The third pillar of crop insurance is viability, Weber noted. “Unfortunately, one of the industry's most significant challenges has been the repeated reductions in crop insurance funding, which harms the viability of private sector delivery.”
Weber said that Industry underwriting results have been highly volatile since the inception of the current Standard Reinsurance Agreement (SRA).
“Even though 2013 final results are not yet known, we currently project the industry's return on net retained premium will finish in the mid-single digits. The comparable results for 2011 and 2012 were 17.5 percent and negative 15.2 percent, respectively. As a result, over the three-year period of the current SRA, the industry's average return on net retained premium will be approximately four percent. When considering the industry's expense deficit over the same three year period, the industry will incur a negative return on net retained premium after expenses.
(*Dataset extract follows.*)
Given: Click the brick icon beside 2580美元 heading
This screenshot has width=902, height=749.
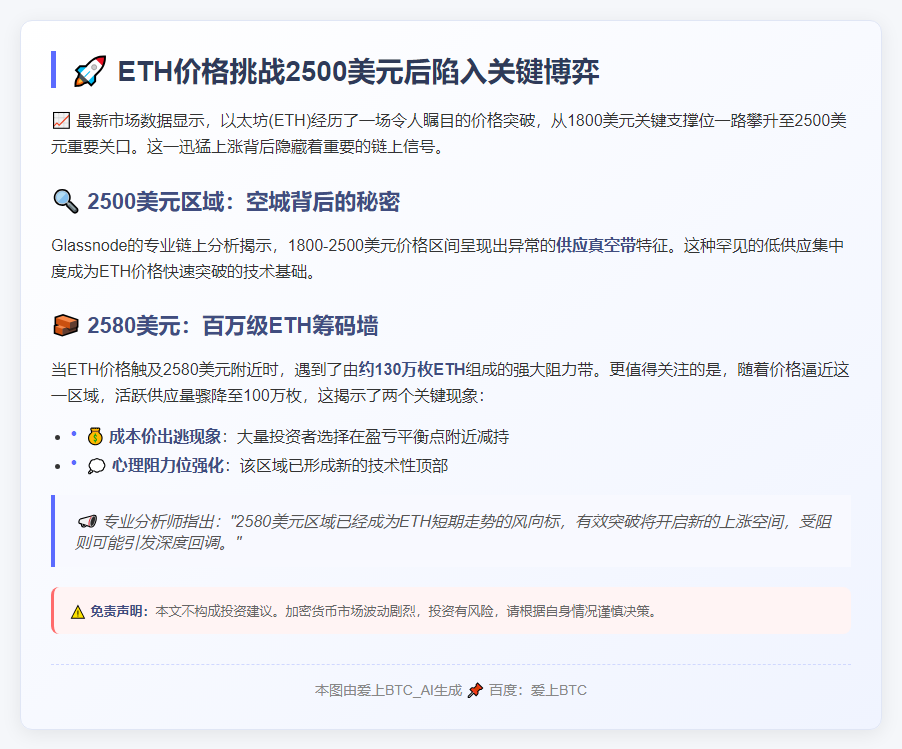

“This low level of profitability is clearly a matter of grave concern for the industry. The large rate reductions implemented by RMA in recent years, coupled with the less favorable SRA underwriting gain provisions, only add to that concern, he noted.
Despite these challenges, Weber emphasized that, because Congress has entrusted the Crop Insurance Industry with the responsibility of becoming the lynch pin for the country's farm safety net, “we have a duty to all American farmers, including the underserved and socially disadvantaged, to provide effective risk management solutions and, when disasters strike, to deliver on our promise to settle claims timely. We also have a duty to the American taxpayer to do so in a cost effective manner.”
Weber focused on four key points for the future of the industry:
· Continuing to invest in new insurance products and training initiatives to broaden the reach of our program;
· Renewing our strong and effective partnership with RMA, particular as we work to implement the new crop insurance provisions of the current Farm Bill;
· Continuing to work collaboratively with RMA to ensure program integrity; and,
· Continuing our commitment to invest in new technology and data capabilities to improve program efficiency and accuracy.
“Our increased position of prominence does, however, come at a cost. It not only brings a higher expectation from the public but it also brings a higher degree of visibility and more intense criticism for our detractors. Therefore, it is incumbent upon all program participants to be good steward of the public trust,” Weber emphasized.